I became a bit of a hypocrite, to tell the truth. I’d fake it, saying [in a compliant tone of voice]: ‘Sure, thank you so much for your advice’, you know? Then when she said something mean I’d just be like, ‘Thank you’, you know? Totally fake. And I swear to you she cried when I left. Even though she absolutely hated me at the start, or at least she was like, this is never going to work out.

Though it was true that she had managed to turn the situation around so that Pilar spoke normally to her, she still had to feed the meter for Pilar’s car, hoover the floor and wash the dishes. There’d been a change in the way they interacted, but not in the tasks she had to do. When I asked her what she thought of Pilar, she said:

I’ve not changed my opinion, she’s the kind of person I can’t stand [said with great emphasis], but she adores me. I managed to make her adore me and frankly it was worth it; I had to do an internship and I stuck it out for three months even though at the beginning I was literally counting the days, and I really thought I was going to quit.

Louise disapproved – ‘it’s not right that you had to act like that’ – and then told us her worst experience as an intern, where her boss was jealous of her, and humiliated her in front of ‘the entire open space’, talked to her ‘like a dog’, invented ‘absurd things’ for her to do, and forced her to work ‘impossible’ hours. She cried for a month, and then quit. Everyone – former and current interns – said in unison: ‘Then you’d better not come and work for Franck!’ Anne told them that Franck and Pilar were ‘the worst. Not only do they refuse to pay, but they expect the interns to do the cleaning, to stay at the studio even when there’s nothing for them to do, and to work all weekend.’ Sarah picked up on the last point:

I work all weekend, every weekend. Since I got to Paris, I haven’t stopped. Tomorrow the website is going live, and Wednesday, I don’t care what they say, I’m taking it off. I can’t stand it any longer, I’m going nuts . . . Even if you work all through the weekend, however hard you work, it’s never enough, and that’s the problem.

Louise turned to Zoé and asked what her job was, but it was Michelle, another former intern, who answered: ‘She’s so into it, she’s really committed, she never stops, she says yes to everything, she’ll stay till 11 o’clock at night on a Friday if she has to.’ According to Louise, her attitude could be explained by the fact that she’d been promised a job: ‘When there’s a promise behind it it’s completely normal to give it everything you’ve got.’ She told us how astonished she was by Pilar’s offer.
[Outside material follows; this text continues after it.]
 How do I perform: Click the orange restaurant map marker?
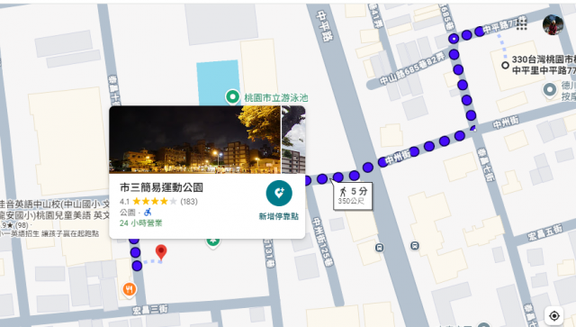pos(129,290)
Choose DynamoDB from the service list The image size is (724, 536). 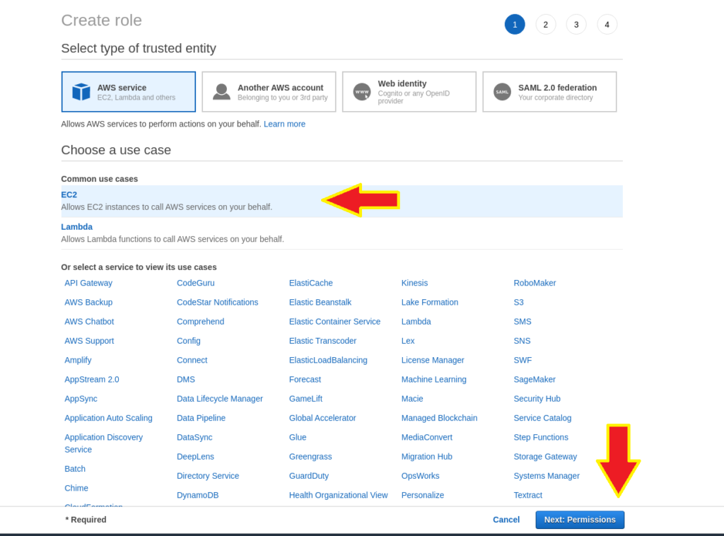pyautogui.click(x=197, y=495)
Pilar had told her to get in touch with her college to ‘sort out’ an internship agreement so that she could get away without paying her, and to find a job in a bar to make up for the fact that her expenses wouldn’t be covered by the studio:6

I’m passionate about fashion too, but I’ve got a life, I have to eat. I don’t want to work twenty-four hours a day. Can you imagine spending six months working twenty-four hours a day? Sure, I’ll do my internship then I’ll work in a bar! . . . At the end of it you’re a wreck, you’ve lost forty kilos.

As the other women talked about how they were being exploited at Franck’s studio, Michelle said she was so glad not to be working there any more, it was ‘a real weight off her mind’. She said:

I got the impression that people are passionate and completely driven, they have to really devote themselves body and soul, and that’s not me at all. Our teachers, it’s the same thing, three weeks before they tell you: ‘Okay, you have to hand in twenty designs.’ I have no desire to kill myself working to deliver their stupid project! Frankly, I just don’t want to. I want to have time to enjoy what I do, otherwise it’s just not worth it, it’s complete exploitation. It’s a lousy system. I’ve said to myself so many times that I don’t want to stay in fashion. Whenever I think about my degree, I wonder why I ever thought of going into it.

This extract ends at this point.